[[ Input open ]]

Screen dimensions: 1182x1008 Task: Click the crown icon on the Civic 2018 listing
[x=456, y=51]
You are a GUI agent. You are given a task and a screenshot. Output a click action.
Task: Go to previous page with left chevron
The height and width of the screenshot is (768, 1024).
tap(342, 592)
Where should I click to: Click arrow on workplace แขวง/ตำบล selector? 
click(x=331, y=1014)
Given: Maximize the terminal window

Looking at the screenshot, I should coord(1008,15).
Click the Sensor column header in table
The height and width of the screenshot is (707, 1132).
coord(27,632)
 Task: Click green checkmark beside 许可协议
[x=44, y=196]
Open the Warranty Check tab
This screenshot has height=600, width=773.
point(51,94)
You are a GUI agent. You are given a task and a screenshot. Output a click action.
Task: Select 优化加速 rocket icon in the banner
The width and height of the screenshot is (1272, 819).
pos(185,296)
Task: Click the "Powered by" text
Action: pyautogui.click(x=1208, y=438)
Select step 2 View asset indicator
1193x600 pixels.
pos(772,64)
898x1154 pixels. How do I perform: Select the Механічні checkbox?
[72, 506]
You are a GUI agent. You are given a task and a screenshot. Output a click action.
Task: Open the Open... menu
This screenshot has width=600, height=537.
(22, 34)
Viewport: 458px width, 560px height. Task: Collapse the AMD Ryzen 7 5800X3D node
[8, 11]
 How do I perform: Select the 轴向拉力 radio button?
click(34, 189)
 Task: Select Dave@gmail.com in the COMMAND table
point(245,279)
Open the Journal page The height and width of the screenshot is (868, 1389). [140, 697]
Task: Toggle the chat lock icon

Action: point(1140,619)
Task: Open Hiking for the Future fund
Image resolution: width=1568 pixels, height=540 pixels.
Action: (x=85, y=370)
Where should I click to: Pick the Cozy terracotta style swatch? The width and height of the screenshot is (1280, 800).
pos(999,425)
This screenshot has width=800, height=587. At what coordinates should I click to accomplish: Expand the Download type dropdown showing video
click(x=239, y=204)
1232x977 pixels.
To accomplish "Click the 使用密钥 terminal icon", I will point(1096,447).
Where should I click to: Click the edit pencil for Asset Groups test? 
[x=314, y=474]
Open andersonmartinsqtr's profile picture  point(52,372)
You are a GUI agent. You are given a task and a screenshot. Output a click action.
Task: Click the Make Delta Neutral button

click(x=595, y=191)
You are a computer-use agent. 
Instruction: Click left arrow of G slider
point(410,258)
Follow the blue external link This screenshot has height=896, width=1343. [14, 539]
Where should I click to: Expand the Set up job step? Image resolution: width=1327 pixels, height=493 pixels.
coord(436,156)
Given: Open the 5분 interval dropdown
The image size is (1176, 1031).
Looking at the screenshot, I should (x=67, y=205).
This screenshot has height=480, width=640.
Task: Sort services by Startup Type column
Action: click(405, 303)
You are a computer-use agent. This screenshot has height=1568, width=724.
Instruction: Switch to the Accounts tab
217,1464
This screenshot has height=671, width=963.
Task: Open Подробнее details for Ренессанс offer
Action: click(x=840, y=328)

[[ Input closed ]]

Task item: I'd like the lines above from the one with "Task: Select Dave@gmail.com" up to and including the one with "1232x977 pixels." copied exactly, with no other lines.

Task solution:
 Task: Select Dave@gmail.com in the COMMAND table
point(245,279)
Open the Journal page The height and width of the screenshot is (868, 1389). [140, 697]
Task: Toggle the chat lock icon

Action: point(1140,619)
Task: Open Hiking for the Future fund
Image resolution: width=1568 pixels, height=540 pixels.
Action: (x=85, y=370)
Where should I click to: Pick the Cozy terracotta style swatch? The width and height of the screenshot is (1280, 800).
pos(999,425)
This screenshot has width=800, height=587. At what coordinates should I click to accomplish: Expand the Download type dropdown showing video
click(x=239, y=204)
1232x977 pixels.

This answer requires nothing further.